April 17, 2017
Easter. What a week!
Imagine a dozen men – in the prime years of their adult lives – who had set their schedules and strategies aside under the powerful influence of a charismatic carpenter. With no backing or fanfare, he had come across their path and invited them to join him in changing the world.
Through the filter of their religious paradigms, their growing sense of destiny – as they watched his miracles and heard his messages – had marked the Nazarene as the promised Messiah: God’s promised champion who would reestablish Israel’s sovereignty and reoccupy the throne of the great King David. With that picture firmly in mind, three years later, they marched into Jerusalem – behind Jesus, riding a young donkey – to the zealous cheers of an ebullient crowd, waving palm branches and shouting support for their leader.
They had coronation in mind, and probably believed it to be imminent.
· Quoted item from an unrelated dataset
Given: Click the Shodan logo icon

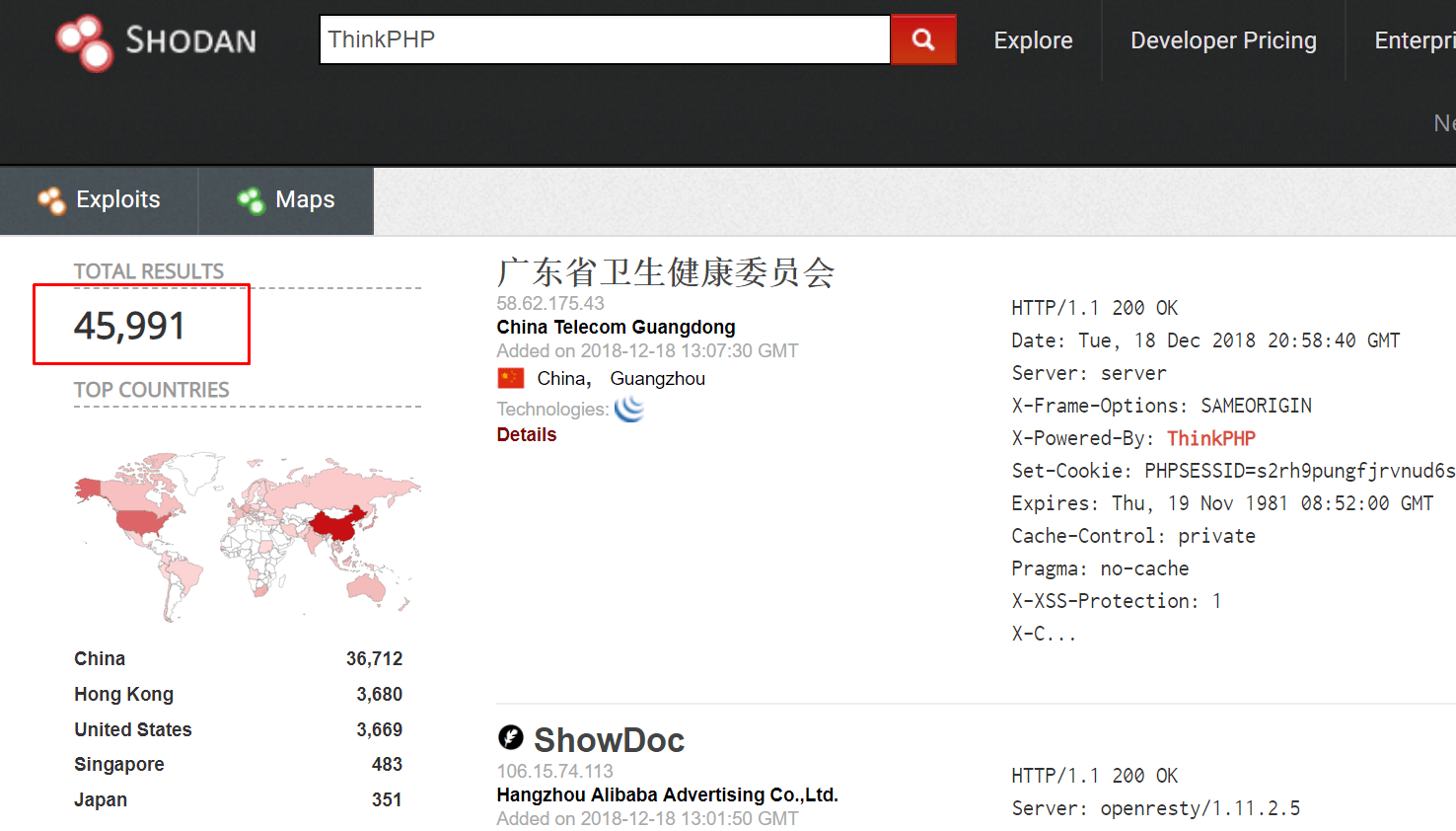Looking at the screenshot, I should [85, 41].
Instead, by Thursday night – after an intimate and prolonged Passover meal together in a private room in Jerusalem – the coronation dream was replaced with a crisis reality. They moved – immediately – into crisis mode.
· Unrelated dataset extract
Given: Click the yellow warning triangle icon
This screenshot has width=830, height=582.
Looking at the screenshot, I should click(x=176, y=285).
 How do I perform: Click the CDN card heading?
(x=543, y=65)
Their reflexive reaction to the crisis: rescue. The armed contingent – representing the influence of the Jewish leaders and the strength of the Roman military – arrived with Judas, intent on arresting Jesus. Peter swung into action and engaged in battle; he severed the ear of a Jewish member of the posse before Jesus ordered him to stand down; if he wanted battle, 12 legions of angels could have been summoned from heaven (based on Roman troop formations, that’s 66,000 Supernatural Special Forces). Led away – and going willingly – rescue went from difficult to impossible, until his confirmed death on Friday afternoon.
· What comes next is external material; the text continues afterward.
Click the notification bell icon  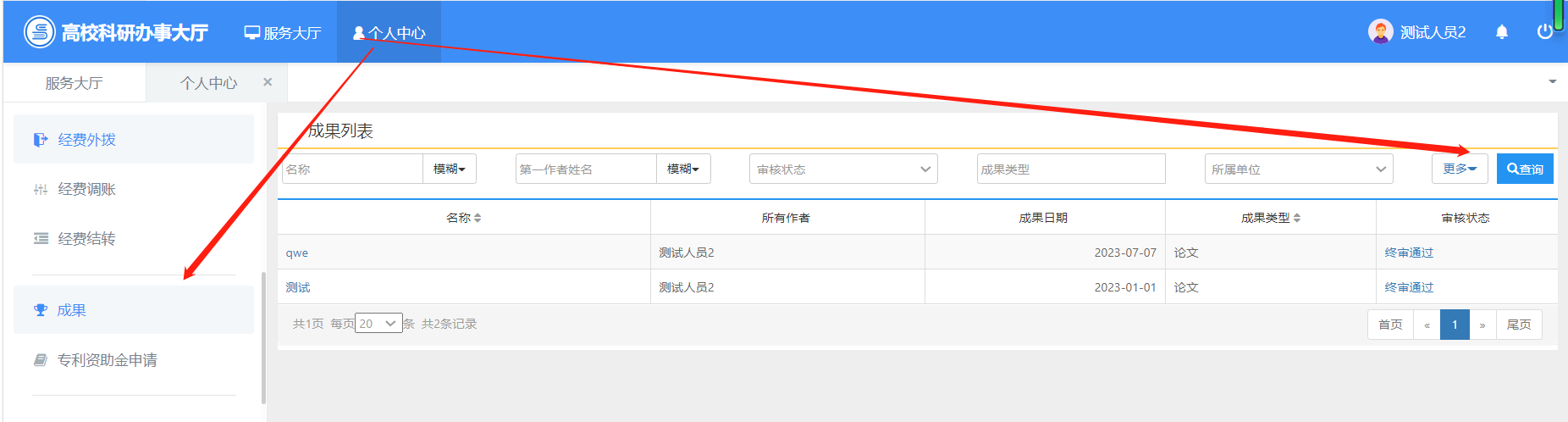[1502, 32]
By Sunday morning, rescue was no longer possible. In a crisis, after death is ascertained, recovery is the next reasonable response. The Jewish leaders were troubled by the idea that Jesus’ followers may attempt recovery so they had negotiated an immovable barrier erected at the tomb’s entry, along with armed Roman guards. The women were first, coming to the tomb of Joseph to give the body of Jesus the respect they believed appropriate. No recovery would be possible…
Successive contingents of Jesus’ followers – first women, then Peter and John – came into the now-accessible tomb and found it empty: the grave clothes were abandoned, with no sign of foul play. Their commitment to recovery was thwarted; an alternate plan was in play…
Resurrection! This was no crisis; the One they had embraced as the Anointed proved his authority over human opposition, governmental forces and spiritual darkness: rescue and recovery were human initiatives, but God had other plans. No rescue in a battle, and no recovery with a body: resurrection was the breakthrough that only God could conceive and orchestrate!
“Early on the first day of the week…” (John 20:1) It was, for these Jewish folks, Monday morning, after a religious holiday (Passover) had them away from their normal routines. The Resurrection happened at the start of their new week, “back to work.”
Instead, the after-effects of that breakthrough would make every day, every week – from that moment until the Resurrected One would return – a radically different experience.
Yesterday was Easter; you probably attended services. Today is Monday, and time to go “back to work.” Is it the start of “just another week…?”
Or, is today – and, every day – now different because of what those women and men found (or, didn’t find) in that empty tomb?
Bob Shank
I was talking to a friend about Jesus yesterday morning, Sunday. While conversing, she started crying – tears of hope – telling me she now knows she is redeemed through the blood of Jesus. How patient our God is with us every day of the week!!